Une autre vidéo tronquée de Nancy Pelosi, la présidente de la Chambre des représentants des États-Unis, a été diffusée montrant celle-ci dans un état d’ivresse et marmonnant des propos qui n’avaient pas de sens.

Bien qu’il n’y ait aucune preuve que cette vidéo particulière ait été générée par l’IA, son effet a pu être mesuré par le fait qu’elle a été partagée sur Twitter par le président américain Donald Trump.

En Afrique également, lors de son traditionnel discours présidentiel du nouvel an de 2019 au Gabon, le président Ali Bongo aurait détourné les yeux pendant la diffusion de la vidéo. Ce geste a suscité des soupçons au sein de la population gabonaise. Certains pensent, en effet, que la vidéo du Président n’était pas réelle.

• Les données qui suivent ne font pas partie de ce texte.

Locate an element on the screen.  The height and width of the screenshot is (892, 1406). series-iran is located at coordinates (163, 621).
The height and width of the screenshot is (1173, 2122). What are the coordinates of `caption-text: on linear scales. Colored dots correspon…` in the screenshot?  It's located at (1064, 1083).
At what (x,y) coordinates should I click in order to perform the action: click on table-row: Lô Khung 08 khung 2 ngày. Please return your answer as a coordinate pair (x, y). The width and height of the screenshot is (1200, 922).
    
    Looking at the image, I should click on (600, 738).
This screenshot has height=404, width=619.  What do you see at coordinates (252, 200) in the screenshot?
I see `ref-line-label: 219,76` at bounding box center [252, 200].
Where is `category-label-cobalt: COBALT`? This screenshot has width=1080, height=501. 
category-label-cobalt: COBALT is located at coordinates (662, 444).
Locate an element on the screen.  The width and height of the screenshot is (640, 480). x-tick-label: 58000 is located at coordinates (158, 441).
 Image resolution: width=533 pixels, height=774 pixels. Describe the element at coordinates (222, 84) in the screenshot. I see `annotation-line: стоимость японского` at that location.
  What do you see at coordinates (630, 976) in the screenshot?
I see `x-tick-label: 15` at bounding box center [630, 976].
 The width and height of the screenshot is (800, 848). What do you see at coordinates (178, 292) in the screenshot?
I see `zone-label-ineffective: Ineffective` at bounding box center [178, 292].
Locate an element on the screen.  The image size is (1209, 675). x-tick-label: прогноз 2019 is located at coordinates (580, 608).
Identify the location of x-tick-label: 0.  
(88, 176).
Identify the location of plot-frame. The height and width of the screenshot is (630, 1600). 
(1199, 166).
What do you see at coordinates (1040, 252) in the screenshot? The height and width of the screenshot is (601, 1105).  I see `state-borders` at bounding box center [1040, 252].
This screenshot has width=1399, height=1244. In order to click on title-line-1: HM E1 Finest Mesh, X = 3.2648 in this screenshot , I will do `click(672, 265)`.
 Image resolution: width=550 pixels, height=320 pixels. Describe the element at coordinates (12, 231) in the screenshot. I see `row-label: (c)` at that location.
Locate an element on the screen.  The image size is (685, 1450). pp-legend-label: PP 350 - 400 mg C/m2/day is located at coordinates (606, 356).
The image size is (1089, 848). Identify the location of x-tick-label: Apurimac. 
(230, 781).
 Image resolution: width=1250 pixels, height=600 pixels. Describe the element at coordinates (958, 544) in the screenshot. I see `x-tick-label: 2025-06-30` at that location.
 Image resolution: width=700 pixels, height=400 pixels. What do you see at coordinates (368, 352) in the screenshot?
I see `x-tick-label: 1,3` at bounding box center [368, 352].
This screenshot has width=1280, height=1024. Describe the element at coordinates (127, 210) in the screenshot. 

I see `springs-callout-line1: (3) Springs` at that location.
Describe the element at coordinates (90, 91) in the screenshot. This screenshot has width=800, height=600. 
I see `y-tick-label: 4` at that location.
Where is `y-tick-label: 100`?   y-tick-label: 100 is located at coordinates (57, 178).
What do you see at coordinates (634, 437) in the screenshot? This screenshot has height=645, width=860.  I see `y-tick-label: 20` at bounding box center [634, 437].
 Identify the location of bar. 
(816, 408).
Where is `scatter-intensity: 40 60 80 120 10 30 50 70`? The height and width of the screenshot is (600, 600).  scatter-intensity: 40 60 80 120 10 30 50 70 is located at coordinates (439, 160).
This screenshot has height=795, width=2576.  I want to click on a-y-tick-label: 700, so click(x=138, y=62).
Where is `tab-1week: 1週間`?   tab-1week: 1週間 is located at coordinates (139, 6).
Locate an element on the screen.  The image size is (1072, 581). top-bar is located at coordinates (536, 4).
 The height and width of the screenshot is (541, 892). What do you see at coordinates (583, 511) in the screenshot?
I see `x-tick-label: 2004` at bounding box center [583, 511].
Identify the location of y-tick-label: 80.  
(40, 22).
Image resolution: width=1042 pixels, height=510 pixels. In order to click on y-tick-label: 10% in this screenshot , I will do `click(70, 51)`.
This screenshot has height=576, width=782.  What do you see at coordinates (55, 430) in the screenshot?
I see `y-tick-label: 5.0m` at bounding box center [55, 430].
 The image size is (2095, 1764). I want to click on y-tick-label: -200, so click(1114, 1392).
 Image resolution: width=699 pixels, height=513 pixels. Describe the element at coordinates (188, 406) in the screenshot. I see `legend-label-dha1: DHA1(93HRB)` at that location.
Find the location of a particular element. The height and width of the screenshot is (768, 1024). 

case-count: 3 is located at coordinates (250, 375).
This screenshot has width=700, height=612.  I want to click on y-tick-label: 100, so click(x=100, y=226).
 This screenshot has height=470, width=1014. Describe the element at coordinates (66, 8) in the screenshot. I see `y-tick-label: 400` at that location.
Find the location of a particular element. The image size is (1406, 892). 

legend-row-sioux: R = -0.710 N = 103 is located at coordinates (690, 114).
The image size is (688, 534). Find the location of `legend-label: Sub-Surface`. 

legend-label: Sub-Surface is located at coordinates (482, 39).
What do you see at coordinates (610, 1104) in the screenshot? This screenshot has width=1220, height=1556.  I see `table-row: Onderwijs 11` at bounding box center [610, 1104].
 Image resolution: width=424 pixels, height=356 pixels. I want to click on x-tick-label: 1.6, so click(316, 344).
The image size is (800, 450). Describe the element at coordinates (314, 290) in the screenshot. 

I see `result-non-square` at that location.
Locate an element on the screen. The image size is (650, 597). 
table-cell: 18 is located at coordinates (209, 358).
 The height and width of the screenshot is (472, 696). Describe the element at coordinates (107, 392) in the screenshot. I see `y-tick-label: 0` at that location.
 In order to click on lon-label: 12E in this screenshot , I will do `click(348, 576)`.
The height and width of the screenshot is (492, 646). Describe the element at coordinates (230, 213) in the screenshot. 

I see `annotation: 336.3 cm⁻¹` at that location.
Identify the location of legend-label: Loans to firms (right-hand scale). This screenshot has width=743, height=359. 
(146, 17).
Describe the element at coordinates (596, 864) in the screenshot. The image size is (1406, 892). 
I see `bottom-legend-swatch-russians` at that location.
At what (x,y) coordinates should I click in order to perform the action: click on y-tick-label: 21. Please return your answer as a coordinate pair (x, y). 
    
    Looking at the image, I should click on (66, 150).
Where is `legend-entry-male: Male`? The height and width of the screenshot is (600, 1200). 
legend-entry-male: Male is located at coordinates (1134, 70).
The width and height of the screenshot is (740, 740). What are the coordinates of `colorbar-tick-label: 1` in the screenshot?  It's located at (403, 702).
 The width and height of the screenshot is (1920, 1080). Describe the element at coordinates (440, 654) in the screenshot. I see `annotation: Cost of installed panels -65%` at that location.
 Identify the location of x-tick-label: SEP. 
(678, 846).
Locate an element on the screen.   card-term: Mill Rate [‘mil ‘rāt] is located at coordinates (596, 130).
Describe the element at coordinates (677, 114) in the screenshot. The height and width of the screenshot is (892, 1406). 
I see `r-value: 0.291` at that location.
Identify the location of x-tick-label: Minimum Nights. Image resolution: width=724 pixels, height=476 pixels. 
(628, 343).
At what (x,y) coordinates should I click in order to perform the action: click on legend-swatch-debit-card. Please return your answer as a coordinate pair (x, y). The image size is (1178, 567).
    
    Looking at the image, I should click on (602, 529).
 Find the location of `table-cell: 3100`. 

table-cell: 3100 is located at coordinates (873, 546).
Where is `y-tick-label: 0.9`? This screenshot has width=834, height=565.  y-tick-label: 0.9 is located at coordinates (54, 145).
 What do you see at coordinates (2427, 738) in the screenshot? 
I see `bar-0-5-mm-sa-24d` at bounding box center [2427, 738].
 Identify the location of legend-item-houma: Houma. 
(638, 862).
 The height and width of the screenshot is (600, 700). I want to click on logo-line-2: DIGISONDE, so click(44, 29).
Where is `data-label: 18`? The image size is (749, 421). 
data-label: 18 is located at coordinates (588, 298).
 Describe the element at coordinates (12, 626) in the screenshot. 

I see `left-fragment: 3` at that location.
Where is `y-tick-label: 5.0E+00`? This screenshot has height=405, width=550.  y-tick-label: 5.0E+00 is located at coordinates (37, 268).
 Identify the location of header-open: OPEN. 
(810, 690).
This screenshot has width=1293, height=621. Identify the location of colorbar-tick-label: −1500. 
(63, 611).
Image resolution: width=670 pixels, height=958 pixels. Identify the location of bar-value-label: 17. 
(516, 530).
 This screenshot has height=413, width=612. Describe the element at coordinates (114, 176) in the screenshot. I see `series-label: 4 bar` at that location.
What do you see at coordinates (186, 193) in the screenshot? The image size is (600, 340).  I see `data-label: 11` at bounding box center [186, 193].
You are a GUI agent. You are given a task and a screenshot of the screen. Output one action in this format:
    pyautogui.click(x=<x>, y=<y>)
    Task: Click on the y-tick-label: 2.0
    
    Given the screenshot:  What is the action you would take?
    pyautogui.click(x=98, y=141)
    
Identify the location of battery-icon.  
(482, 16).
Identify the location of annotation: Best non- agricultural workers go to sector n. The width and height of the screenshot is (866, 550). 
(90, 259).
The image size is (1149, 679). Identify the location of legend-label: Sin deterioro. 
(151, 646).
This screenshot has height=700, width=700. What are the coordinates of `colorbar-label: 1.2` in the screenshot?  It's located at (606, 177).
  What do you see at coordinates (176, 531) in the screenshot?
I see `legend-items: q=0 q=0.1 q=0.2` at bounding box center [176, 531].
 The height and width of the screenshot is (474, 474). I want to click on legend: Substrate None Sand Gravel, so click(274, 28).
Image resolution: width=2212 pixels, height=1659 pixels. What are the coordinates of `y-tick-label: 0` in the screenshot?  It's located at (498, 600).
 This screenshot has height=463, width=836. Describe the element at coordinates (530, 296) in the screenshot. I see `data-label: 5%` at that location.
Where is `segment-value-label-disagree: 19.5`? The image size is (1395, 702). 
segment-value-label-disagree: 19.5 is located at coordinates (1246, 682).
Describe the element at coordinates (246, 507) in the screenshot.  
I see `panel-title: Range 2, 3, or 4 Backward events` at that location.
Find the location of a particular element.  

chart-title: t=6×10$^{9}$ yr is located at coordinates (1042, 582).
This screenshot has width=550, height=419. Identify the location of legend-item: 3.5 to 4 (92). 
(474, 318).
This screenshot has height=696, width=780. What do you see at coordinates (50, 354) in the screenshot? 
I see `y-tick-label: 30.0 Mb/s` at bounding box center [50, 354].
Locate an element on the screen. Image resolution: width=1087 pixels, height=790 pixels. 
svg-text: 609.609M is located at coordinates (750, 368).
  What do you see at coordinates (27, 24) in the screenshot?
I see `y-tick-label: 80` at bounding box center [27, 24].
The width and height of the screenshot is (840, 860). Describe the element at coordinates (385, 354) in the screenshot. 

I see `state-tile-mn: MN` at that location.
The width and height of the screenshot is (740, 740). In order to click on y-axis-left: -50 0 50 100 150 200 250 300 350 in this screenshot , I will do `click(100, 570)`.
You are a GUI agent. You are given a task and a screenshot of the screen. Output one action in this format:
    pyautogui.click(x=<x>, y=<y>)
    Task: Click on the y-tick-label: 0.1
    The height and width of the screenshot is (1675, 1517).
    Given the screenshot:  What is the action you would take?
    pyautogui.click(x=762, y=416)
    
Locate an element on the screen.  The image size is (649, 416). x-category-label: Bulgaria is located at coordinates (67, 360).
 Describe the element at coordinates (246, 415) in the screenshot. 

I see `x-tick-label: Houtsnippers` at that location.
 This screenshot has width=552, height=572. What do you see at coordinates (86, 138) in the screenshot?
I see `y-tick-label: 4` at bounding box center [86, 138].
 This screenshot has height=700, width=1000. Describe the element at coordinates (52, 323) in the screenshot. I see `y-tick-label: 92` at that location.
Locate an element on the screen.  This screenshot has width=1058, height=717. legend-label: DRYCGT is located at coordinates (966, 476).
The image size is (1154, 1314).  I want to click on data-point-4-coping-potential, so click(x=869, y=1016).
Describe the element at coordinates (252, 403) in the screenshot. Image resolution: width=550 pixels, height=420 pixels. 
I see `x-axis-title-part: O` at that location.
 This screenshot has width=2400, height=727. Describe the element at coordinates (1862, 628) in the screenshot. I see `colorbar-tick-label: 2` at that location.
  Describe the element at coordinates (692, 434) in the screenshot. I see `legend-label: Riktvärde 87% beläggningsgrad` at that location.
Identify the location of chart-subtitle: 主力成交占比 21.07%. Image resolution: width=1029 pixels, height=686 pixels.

L’incertitude créée par ce scénario dans le contexte de la maladie du président a conduit à une tentative de coup d’État avortée et à des coupures de l’Internet dans ce pays d’Afrique centrale. Il n’y avait pas de preuve évidente que cette vidéo était une contrefaçon, mais l’existence même de la technologie dans le contexte politique fragile qui existait au Gabon à l’époque a créé une incertitude.

L’Afrique, tout comme d’autres régions du monde, a déjà démontré sa vulnérabilité aux campagnes de désinformation par le scandale de Cambridge Analytica qui a affecté le Kenya et le Nigeria. Compte tenu du faible niveau d’alphabétisation sur le continent, il n’est pas exagéré d’imaginer comment une campagne de désinformation bien coordonnée par l’AI pourrait alimenter les troubles sociaux autour des élections.

Imaginez une vidéo truquée montrant un dirigeant faisant des commentaires incendiaires à l’égard d’un autre groupe ethnique ou religieux, ou des responsables de commissions électorales lisant de faux résultats électoraux qui deviennent ensuite virale. Cette vidéo fera d’énormes dégâts même si elle est démentie à la seconde qui suit sa publication.

L’Afrique a une longue et illustre histoire de violence et de carnage autour des élections. Des scénarios comme ceux présenté plus haut peuvent très bien être des facteurs de risques élevés. Comme nous l’avons déjà clairement indiqué, la présence même de la technologie Deepfake sème le doute sur l’originalité des vidéos même réelles. Une situation qui engendre encore plus d’incertitude et d’instabilité.

L’année 2020 représente une nouvelle occasion pour les défenseurs des droits numériques d’être vigilants dans la défense des droits numériques. Mais pas seulement les droits numériques tels que nous les connaissons traditionnellement. Alors que le domaine numérique s’étend pour engendrer d’autres avancées technologiques comme l’intelligence artificielle, les défenseurs des droits numériques doivent suivre ces avancées et être conscients des conséquences sociopolitiques des nouvelles technologies.

Ils ne peuvent pas se permettre de ne pas le faire, car l’enjeu est énorme, notamment la sécurité et la stabilité des pays dans lesquelles ils vivent.

L’auteur du texte: Babatunde Okunoye est Chercheur en Gouvernance de l’Internet à Paradigm Initiative.